Tired :(

I should have really have been for a nap by now. I’ve literally been running around all day. I had an early start because I had to go to the probation group. I was nearly late because I slept through my alarm. I have no idea how I made it just on time but I did. The rushing around has been quite painful due to my knee. I can feel the fluid throbbing above my knee cap. I know that I said I would quit the painkillers, but seriously, I cannot do that right now else I’d be in too much pain. I will try when it’s finally better. When it gets better… And, I really should be using my crutches, however, I find hobbling around to be quite a lot less hassle. I am sure that I would get used to them, but I’ve never had to use them before. I could go to the GP for anti inflammatory medication but I hate going there because I don’t find them helpful and would like to move Gp, however, I’ve not had time to start that process.

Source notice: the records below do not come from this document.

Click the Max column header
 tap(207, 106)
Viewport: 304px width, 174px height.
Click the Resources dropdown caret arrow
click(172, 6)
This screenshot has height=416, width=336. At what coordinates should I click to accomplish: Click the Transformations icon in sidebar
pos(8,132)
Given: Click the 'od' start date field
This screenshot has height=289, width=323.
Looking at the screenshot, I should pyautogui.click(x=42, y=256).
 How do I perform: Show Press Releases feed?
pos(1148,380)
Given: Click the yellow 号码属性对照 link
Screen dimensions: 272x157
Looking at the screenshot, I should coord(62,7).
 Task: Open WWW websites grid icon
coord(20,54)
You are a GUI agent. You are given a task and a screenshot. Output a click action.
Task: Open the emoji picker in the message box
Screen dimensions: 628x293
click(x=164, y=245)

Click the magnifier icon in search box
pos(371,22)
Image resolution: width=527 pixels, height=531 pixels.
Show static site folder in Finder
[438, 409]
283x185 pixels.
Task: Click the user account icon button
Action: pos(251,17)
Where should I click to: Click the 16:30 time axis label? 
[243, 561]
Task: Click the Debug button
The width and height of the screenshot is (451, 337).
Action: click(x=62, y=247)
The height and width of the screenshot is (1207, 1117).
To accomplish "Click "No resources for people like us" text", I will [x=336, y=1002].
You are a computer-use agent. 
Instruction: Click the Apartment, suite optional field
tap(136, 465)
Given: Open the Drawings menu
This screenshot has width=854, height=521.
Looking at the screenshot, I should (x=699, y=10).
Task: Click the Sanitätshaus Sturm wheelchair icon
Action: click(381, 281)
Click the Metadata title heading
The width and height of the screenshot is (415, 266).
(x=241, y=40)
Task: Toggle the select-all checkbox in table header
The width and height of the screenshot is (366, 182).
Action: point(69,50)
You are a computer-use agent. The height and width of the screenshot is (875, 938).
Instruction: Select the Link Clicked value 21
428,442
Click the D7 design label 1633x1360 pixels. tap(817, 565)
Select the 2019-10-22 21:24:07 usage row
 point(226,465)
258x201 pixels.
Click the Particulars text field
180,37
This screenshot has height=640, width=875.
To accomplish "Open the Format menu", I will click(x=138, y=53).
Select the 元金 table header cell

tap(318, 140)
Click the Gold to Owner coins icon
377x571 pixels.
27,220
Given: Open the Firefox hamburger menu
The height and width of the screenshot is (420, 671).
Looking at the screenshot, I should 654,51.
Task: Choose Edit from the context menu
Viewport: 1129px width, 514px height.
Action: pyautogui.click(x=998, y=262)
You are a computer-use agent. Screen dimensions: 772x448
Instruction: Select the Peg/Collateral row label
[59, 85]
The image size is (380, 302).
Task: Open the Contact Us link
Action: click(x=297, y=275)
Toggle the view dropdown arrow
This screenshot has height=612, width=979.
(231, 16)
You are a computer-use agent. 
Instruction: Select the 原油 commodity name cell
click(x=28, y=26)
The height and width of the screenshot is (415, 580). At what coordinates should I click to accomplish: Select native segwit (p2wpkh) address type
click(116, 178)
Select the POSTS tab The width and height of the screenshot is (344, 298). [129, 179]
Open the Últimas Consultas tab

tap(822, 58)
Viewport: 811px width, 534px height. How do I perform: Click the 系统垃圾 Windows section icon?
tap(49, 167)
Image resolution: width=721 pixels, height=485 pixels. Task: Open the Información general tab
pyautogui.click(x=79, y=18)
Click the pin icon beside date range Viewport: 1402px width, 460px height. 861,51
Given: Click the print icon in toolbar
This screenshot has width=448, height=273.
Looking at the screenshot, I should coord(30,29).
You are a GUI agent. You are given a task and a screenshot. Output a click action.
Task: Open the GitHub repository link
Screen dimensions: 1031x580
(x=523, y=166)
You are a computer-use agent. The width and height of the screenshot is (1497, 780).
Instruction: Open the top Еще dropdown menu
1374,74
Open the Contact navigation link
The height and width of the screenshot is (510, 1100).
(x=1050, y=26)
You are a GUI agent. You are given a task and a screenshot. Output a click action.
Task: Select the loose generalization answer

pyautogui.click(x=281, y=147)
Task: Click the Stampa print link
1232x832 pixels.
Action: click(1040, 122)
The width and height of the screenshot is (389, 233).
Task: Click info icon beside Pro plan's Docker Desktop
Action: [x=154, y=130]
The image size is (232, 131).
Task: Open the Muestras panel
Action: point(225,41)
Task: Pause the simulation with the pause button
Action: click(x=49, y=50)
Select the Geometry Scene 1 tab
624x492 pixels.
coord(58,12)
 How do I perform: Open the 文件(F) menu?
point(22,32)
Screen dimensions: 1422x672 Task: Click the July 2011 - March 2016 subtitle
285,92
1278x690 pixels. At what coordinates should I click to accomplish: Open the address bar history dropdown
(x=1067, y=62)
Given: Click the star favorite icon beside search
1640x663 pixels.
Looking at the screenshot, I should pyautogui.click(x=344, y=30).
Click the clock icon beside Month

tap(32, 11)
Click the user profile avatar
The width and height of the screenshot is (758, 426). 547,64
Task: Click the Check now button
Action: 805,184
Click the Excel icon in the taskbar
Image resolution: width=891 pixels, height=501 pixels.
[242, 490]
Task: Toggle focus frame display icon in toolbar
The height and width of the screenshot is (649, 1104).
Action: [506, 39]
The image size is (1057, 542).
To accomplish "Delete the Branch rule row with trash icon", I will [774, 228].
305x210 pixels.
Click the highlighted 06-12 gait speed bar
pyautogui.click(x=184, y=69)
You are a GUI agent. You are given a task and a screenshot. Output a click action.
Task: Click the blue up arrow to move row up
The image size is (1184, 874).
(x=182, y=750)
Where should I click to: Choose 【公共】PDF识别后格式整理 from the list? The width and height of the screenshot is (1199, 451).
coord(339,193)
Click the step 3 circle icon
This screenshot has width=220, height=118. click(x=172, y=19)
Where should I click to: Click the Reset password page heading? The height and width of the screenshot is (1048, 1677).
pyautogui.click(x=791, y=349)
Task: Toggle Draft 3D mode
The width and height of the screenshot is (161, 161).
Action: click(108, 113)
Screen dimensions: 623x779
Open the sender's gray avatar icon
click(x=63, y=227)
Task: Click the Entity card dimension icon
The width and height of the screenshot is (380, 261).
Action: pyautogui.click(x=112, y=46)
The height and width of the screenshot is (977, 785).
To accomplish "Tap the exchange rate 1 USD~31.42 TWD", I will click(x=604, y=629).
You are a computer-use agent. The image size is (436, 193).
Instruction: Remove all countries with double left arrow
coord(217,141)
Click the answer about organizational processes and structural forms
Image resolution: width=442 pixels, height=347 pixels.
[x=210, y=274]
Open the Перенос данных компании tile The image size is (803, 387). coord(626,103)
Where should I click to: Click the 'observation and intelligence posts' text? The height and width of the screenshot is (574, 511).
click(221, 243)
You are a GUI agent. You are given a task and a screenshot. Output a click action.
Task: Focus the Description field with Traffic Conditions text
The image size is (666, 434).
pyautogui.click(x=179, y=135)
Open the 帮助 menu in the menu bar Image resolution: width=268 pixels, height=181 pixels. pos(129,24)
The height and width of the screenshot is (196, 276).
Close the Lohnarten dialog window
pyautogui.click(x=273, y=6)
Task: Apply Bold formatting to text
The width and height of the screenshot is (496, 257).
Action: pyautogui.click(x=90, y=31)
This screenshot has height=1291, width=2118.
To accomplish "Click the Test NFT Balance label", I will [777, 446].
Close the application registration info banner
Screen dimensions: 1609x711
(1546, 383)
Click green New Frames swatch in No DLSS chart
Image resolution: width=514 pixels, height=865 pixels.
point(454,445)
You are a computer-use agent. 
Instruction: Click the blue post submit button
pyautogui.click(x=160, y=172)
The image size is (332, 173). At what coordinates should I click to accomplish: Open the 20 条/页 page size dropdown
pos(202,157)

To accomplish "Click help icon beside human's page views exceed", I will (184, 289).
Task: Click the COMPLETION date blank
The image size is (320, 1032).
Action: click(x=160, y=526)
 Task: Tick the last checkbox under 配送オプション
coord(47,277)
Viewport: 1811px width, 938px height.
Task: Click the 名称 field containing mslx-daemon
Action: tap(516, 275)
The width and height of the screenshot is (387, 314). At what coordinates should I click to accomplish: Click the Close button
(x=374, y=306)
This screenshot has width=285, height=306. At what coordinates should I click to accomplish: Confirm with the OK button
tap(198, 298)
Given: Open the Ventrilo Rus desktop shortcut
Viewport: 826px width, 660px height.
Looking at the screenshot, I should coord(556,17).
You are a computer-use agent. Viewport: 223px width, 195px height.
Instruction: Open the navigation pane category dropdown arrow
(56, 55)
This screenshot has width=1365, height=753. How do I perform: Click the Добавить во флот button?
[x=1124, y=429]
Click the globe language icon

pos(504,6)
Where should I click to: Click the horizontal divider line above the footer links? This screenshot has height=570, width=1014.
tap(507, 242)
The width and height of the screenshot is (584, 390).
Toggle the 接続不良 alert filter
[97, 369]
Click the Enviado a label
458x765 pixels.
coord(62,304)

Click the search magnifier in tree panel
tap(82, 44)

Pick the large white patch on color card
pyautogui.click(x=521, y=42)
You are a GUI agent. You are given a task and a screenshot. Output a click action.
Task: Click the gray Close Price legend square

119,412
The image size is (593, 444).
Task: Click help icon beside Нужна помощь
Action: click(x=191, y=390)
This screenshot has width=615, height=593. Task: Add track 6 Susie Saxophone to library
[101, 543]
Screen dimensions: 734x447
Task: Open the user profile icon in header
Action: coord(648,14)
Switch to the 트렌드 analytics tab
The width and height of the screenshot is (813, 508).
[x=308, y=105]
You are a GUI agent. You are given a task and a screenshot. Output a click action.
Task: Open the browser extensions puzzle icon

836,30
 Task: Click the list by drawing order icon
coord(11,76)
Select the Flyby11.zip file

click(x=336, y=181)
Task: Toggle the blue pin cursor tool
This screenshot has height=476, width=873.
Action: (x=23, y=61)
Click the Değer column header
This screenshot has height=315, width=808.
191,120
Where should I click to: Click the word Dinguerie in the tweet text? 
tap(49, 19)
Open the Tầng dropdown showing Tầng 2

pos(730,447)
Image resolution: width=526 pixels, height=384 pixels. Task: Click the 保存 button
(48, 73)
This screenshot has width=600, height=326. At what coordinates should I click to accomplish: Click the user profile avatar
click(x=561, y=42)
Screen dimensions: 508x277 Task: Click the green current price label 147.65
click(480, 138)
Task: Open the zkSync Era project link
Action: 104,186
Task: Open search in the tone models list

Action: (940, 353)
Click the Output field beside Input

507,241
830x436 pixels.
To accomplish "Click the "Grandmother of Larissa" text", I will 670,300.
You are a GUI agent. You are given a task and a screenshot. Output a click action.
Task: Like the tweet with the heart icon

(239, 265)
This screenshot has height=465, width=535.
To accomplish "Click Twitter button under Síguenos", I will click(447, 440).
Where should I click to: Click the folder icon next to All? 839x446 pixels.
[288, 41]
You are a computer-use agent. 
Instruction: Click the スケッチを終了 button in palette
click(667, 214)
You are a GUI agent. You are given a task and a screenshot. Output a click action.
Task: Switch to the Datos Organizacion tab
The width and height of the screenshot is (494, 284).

I got home to a very hyper cat. He’s slapping and chasing the others and running around like he’s in a race or something. He’s also very vocal. He nearly started a fight with Dave (the cat that just randomly moved in with me). I  had to drag Dave away from him because it was getting quite aggressive. I’m not afraid of getting scratched. They both respect my authority. But, Mister is seriously getting trying today. They don’t normally misbehave this badly. I know that cats are able to pick things up, but nothing is up around here as far as I know. It is difficult with Mister and Dave both being tom cats because they compete. Mister knows that he was here first. But, Dave tries to assume leadership because he is older than both of my cats. Mimi and Mister growl at him if he goes to close. It is quite funny when my two cats are play fighting and they just stop when Dave walks up to them. I have to stop them at that point because Dave will start on them. They get on ok only by avoiding each other. They all have their own sleeping areas. Mister and Mimi are normally on my bed and Dave has a particular spot on the bedroom floor. It somehow works and this was something I never thought would work on a long term basis. It was never my intention to keep Dave, but I grew attached to him and now he runs up to me every time I get home meowing at me, so there’s no going back. I just walked in the other room and found him asleep on the sofa.

I’ve gone to lie in my bed because it feels nice to be able to relax. I’m glad it’s half term. I’m still revising for college exams but not got to actually attend lessons this week due to half term. I desperately need the break. I sometimes work from my bed. I was doing the fledgling feedback earlier from my laptop while relaxing on my bed. I’m just beyond tired because I have so much to do right now. I know that I have to pass certain exams to progress to the next stage of education and this seems impossible at the moment. I am sure that I have the maths equivalent of dyslexia because I just can’t work some of it out. Even when I have learned a new part, I forget it again. I heard that even those with good mathematical abilities aren’t doing a level in the subject anymore because it’s got so hard. I’ve not even got to a level yet! I was going to do a level English literature and language alongside psychology  in order to get my grades to enter university university undergraduate level, but I’m sure they’ve made that harder too. That is why the Access to higher education courses are so popular. If I’ve absolutely had enough of exams etc when I’ve finally got my required gcses then I may opt for the access option. I’d love to do a level but I would also like to get an undergraduate degree in psychology sooner rather than later because I still want to do post graduate afterwards before I get too old. If the next 30 years go by as quickly as the previous, I will be 60 and nearing retirement age (if you still have a retirement option by that point).

There may be an illusion that you have time as a younger person. You don’t because years go by so fast and before you know it, most of your life has gone. I am only 30 next week, but so many people older than me have said the above. It’s extremely sad because life seems to take so much more away than it gives. Take my dad, for instance, life gave him many years of severe disability. It only gave him 62 years here. He never got to meet his first full blood grandchild (my sisters and their children were only related by marriage, not blood) and only got to see his child grow up until the age of 22. That isn’t fair. And he wasn’t the type to hurt anyone. So, there’s the perfect example of life fleeting by and being over so quickly. I wasn’t born until my dad was 40. By today’s standards that isn’t old for a first time parent now.  However, back in the 80s it was seen as quite late to start having children. That is why I have the attitude which revolves around wanting to aim for goals ASAP. You never know what tomorrow is going to bring. Okay, I have an inclin because of the dreams I’ve always got, but in general, we don’t have a clue.